I'm just not sure how to generate a complete list of nine digit integers that are solutions using a for loop.
The answer is Permutation.
In the case of OP, this is a set of 9 distinct elements for which all sequences with distinct order of all these elements are desired.
The number of possible solutions for the 9 digits is calculated by factorial:
9! = 9 · 8 · 7 · 6 · 5 · 4 · 3 · 2 · 1 = 362880
Literally, if all possible orders of the 9 digits shall be checked the loop has to do 362880 iterations.
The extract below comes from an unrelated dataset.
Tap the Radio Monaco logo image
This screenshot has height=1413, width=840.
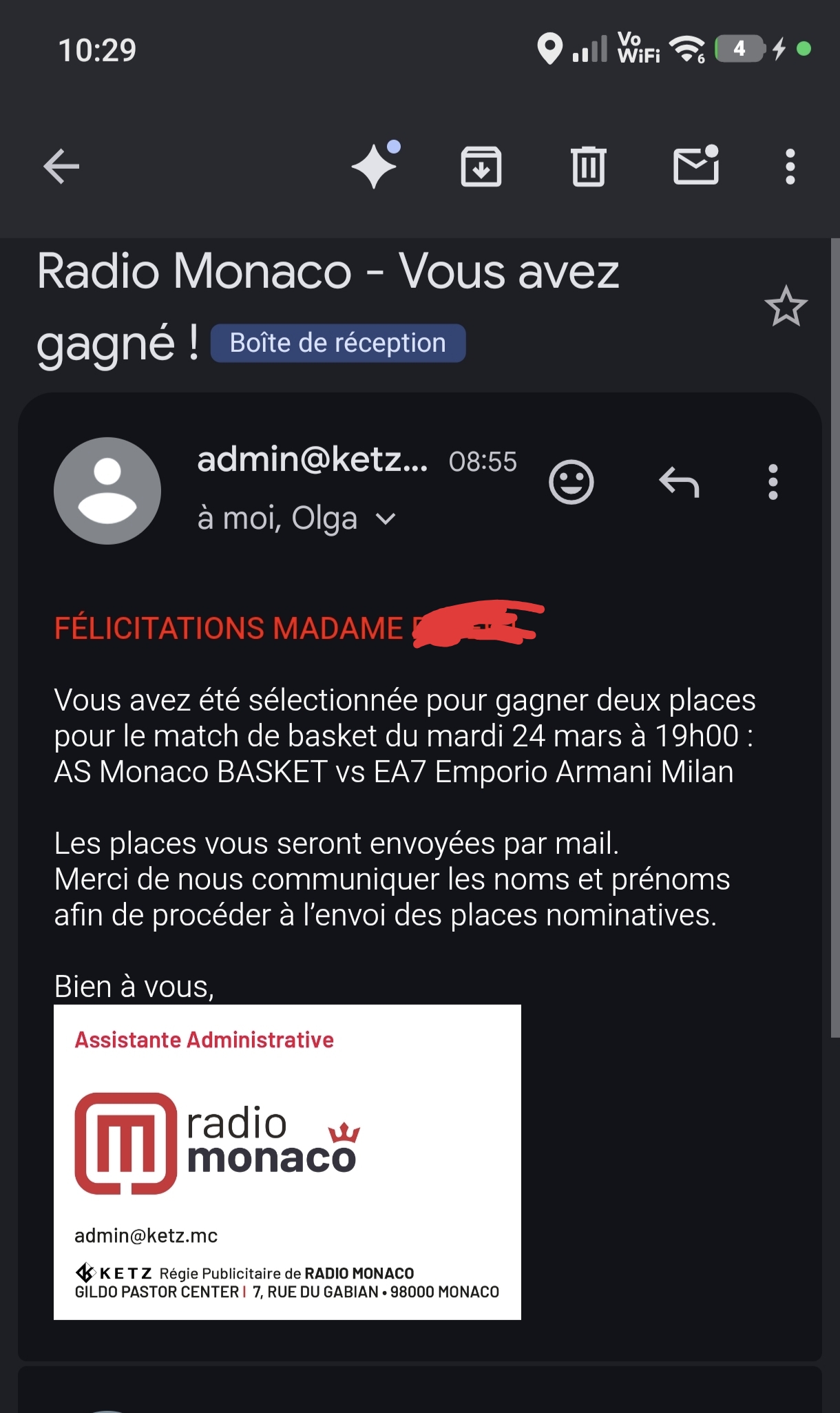(217, 1143)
Googling for a ready algorithm (or at least some inspiration) I found out (for my surprise) that the C++ std Algorithms library is actually well prepared for this:
std::next_permutation()
Transforms the range [first, last) into the next permutation from the set of all permutations that are lexicographically ordered with respect to operator< or comp. Returns true if such permutation exists, otherwise transforms the range into the first permutation (as if by std::sort(first, last)) and returns false.
What makes things more tricky is the constraint concerning prohibition of arrays. Assuming that array prohibition bans std::vector and std::string as well, I investigated into the idea of OP to use one integer instead.
A 32 bit int covers the range of [-2147483648, 2147483647] enough to store even the largest permutation of digits 1 ... 9: 987654321. (May be, std::int32_t would be the better choice.)
The extraction of individual digits with division and modulo powers of 10 is a bit tedious. Storing the set instead as a number with base 16 simplifies things much. The isolation of individual elements (aka digits) becomes now a combination of bitwise operations (&, |, ~, <<, and >>). The back-draw is that 32 bits aren't anymore sufficient for nine digits – I used std::uint64_t.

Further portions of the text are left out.